LinkedIn started not with an idea, but with a team of passionate, brilliant people who knew that they could learn from one another. This runs contrary to the conventional wisdom that a venture must begin with an idea for a product or service. LinkedIn Co-Founder Konstantin Guericke argues in an essay for EIX.org that it’s more important to surround yourself with great thinkers and honest advisors, which helps the best ideas emerge.
Did you know that before LinkedIn, Guericke and his other co-founders batted around a lot of crazy ideas — including better phone systems, self-updating address books, online petitions, even a site to memorialize the dead? Guericke and co-founder Reid Hoffman, who were introduced by a mutual friend, eventually decided to launch an online service that could do for other professionals what their friend did for them.

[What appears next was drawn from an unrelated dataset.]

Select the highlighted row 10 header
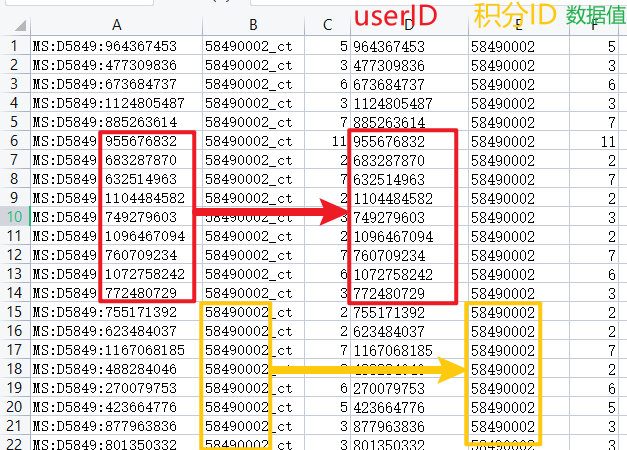This screenshot has height=450, width=627. (14, 217)
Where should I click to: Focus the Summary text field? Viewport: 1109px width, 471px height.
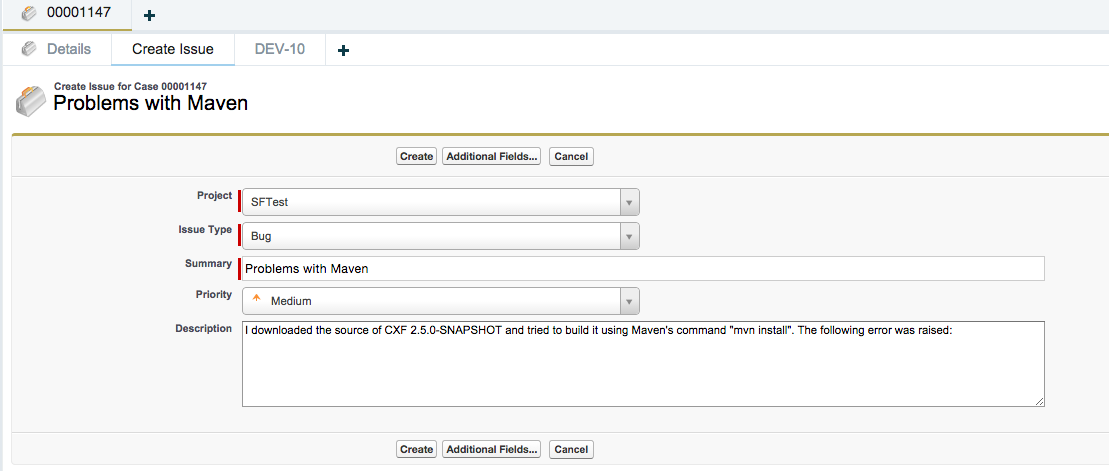(642, 268)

“When you have nothing, it is almost impossible to convince others to join your crazy mission,” Guericke writes. “It’s a Catch 22: people won’t join your team if the idea sounds too crazy, and if they do join it might mean your idea is not really crazy enough to make a dent in the universe. But when people come up with a crazy idea together, they have equal stakes in it. When your team works together to choose and nurture an idea, you will stick together through the inevitable dark times. That kind of cohesion and excitement will attract other smart pioneers to your team, even if the outside world hasn’t validated your idea yet.”